ArtikelOpini

Puasa Manusia dan Kepedulian pada Mustadh’afin

5 Mins read

(Sumber Gambar: Redaksi Sejuk .ID)

Ada yang sangat penting pada peringatan hari pendidikan yang bertepatan dengan momentum ramadhan ini. Ramadhan membawa banyak pesan bagi segenap manusia, diantaranya adalah pesan atas nilai pencerahan berfikir (aufkarung) karena turunnya kitab petunjuk bagi sekalian manusia (al-Furqon) kepada Nabi saw. Selain itu Ramadhan juga memberikan pesan kuat kepada sekalian manusia atas nilai-nilai kesetiakawanan sosial, kepedulian terhadap sesama dan kegotongroyongan. Ramadhan juga memberikan pesan mewujudkan kedaulatan rakyat atas dirinya, serta pemenuhan hakhak ekonomi yang gagal diberikan sistem kapitalisme yang predatoris.

Tulisan ini mengurai apa pesan di balik Ramadhan yang mengajarkan umat manusia untuk terus melakukan belajar dan pembelajaran khususnya terhadap kelompok mustadha’fin (dhu’afa), yaitu kelompok yang miskin (tertindas).

Memontum Ramadhan banyak memberikan pesan sosial tentang pelayanan terhadap masyarakat (khadimul ummah) dari aspek pembangkitan nalar pembelajaran ilmu yakni pemaknaan atas “iqra” (surat pertama turun QS. Al-Alaq:ayat 1-5), maupun peran muamalah yakni perhatian kepada sesama khususnya peduli dengan kelompok mustadh’afin (masyarakat tertindas secara ekonomi), seiring dengan perkembangan ekonomi Islam di Indonesia. Tulisan ini akan mengurai relasi Ramadhan yang di dalamnya memuat pesan profan atas muamalah (aktivisme) penyampaian keilmuan dan peran muamalah sosial ekonomi di tengah mengeliatnya berkembang ekonomi Islam di Indonesia.

SOAL A> Salin persis baris-baris catatan di bawah, dimulai dari baris yang memuat "Click the 1.75%" dan diakhiri dengan baris yang memuat "point(587,109)".

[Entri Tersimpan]

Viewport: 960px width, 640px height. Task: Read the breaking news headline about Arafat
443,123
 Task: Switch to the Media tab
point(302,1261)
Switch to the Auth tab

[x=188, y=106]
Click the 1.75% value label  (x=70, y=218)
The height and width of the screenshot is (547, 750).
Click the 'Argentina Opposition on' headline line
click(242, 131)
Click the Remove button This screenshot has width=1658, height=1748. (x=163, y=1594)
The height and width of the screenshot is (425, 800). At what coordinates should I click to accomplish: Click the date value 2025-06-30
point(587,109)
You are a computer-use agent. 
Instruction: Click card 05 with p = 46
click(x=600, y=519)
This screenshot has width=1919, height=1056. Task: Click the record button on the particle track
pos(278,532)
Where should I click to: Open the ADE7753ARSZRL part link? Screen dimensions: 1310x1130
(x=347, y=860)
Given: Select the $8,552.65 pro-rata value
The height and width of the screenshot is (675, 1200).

SOAL B> Menurut tulisan tentang puasa dan kepedulian pada mustadh’afin, mengapa Ramadhan membawa pesan atas nilai pencerahan berpikir?

HASIL TUGAS A>
Click the 1.75% value label  (x=70, y=218)
The height and width of the screenshot is (547, 750).
Click the 'Argentina Opposition on' headline line
click(242, 131)
Click the Remove button This screenshot has width=1658, height=1748. (x=163, y=1594)
The height and width of the screenshot is (425, 800). At what coordinates should I click to accomplish: Click the date value 2025-06-30
point(587,109)

HASIL TUGAS B> Ramadhan membawa pesan pencerahan berpikir (aufkarung) karena pada bulan itu turun kitab petunjuk bagi sekalian manusia (al-Furqon) kepada Nabi saw.